The government’s policy of giving working parents 30-hours free childcare but denying it to disadvantaged parents who are unemployed is “utterly nuts”, David Laws has said.
The former Liberal Democrat schools minister, who now chairs the Education Policy Institute, branded the offer a “negative early years’ premium” benefiting wealthy parents, and said that when the policy was proposed by the Conservatives while the Coalition government was in power, it prompted his only threat to resign from government unless it was dropped.
Under the new entitlement, which came into effect last month, working parents of 3- and 4-year-olds with an annual household income of up to £199,998 are eligible for 30-hours free childcare per week during term time, so long as neither parent earns over £100,000.
However, families where one or both parents are not in work are not usually eligible for the entitlement and have to make do with 15-hours free childcare.
Speaking at the Schools Northeast Summit in Newcastle today, Mr Laws said the current policy penalised children from poorer backgrounds.
“I think it’s utterly nuts to have.. an early years offer where the children of two investment bankers can get a 30-hour provision and the children from very disadvantaged backgrounds get 15,” he said. “It’s essentially a ‘negative early years premium’.”
Mr Laws said the Lib Dems fought “unbelievably hard” during the Coalition to persuade the Conservatives to adopt an early years pupil premium worth £50 million a year.
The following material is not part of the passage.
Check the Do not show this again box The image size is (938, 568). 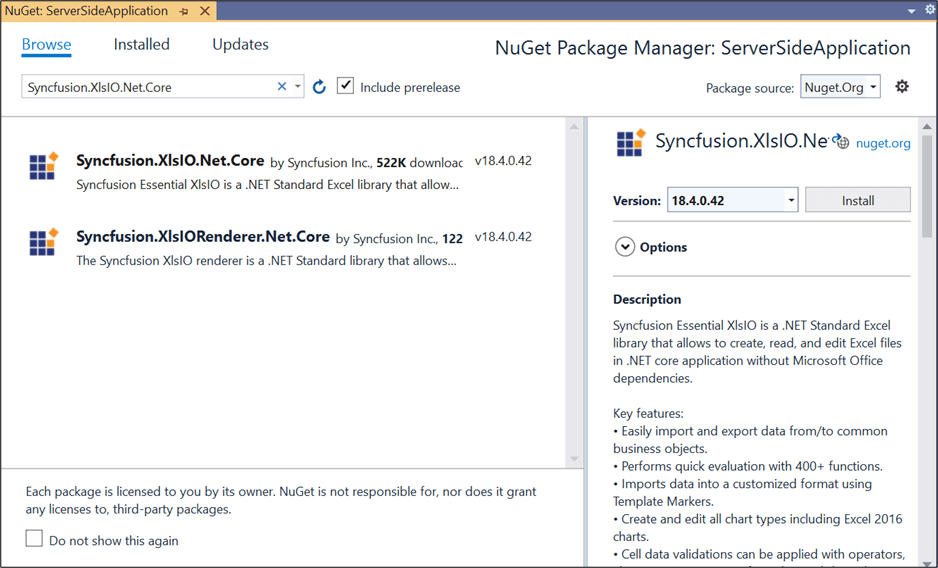pyautogui.click(x=34, y=539)
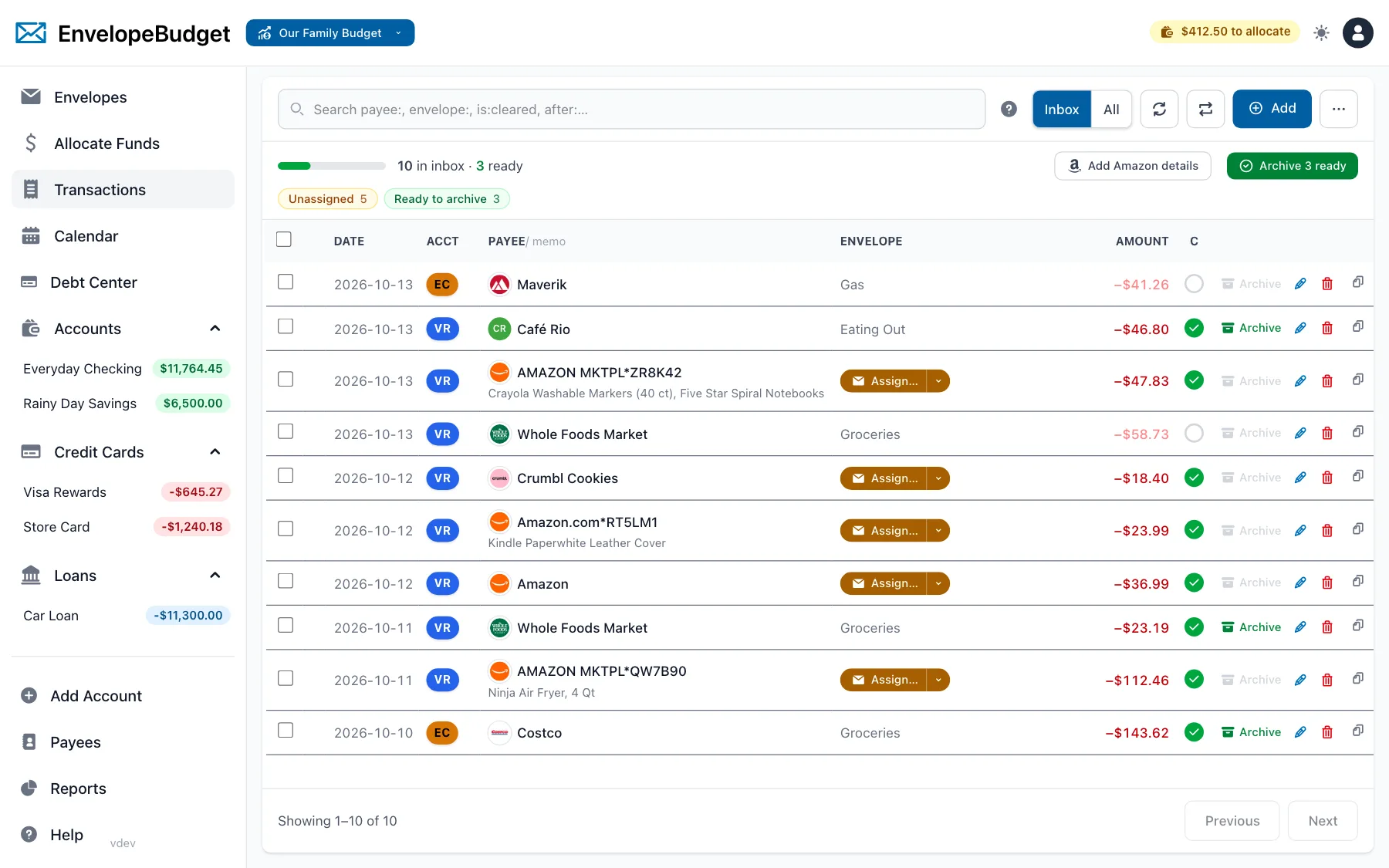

However, he said the Tories then tried to insert an extended childcare for working parents into the March 2015 Budget, which would have involved spending “12 times that amount on an intervention which was designed entirely for political purposes, as a childcare offer essentially to pre-empt something that had been offered by the Labour Party”.
He said the Conservatives’ proposal was “the only thing in government that made me threaten resignation if it went ahead”. The threat resulted in the offer being “whipped out” of the draft Budget, he said.
“Unfortunately [the Lib Dems] then didn’t do very well in the general election and it came straight back in,” he added.
Mr Laws said the government needed to concentrate more on early years education because 40 per cent of the attainment gap between poor and wealthy pupils at the end of secondary school emerges before children enter the school system.
In particular, he suggested that the government should divert some of the money it is giving to universities to early years.
“It’s ironic that all of the debate in Westminster and the big announcement at the Conservative Party conference recently was all about subsiding higher education more - we spend a truckload of money as a country on HE.”
“On the other hand we have an early years system which compared with other countries is underfunded, which pays its staff significantly less than other developed countries and as a consequence has a much lower qualified staff.”
Mr Laws added that previous early years reforms had mainly focused on “improving access to childcare, with a back to work agenda, rather than improving the quality of early years education”.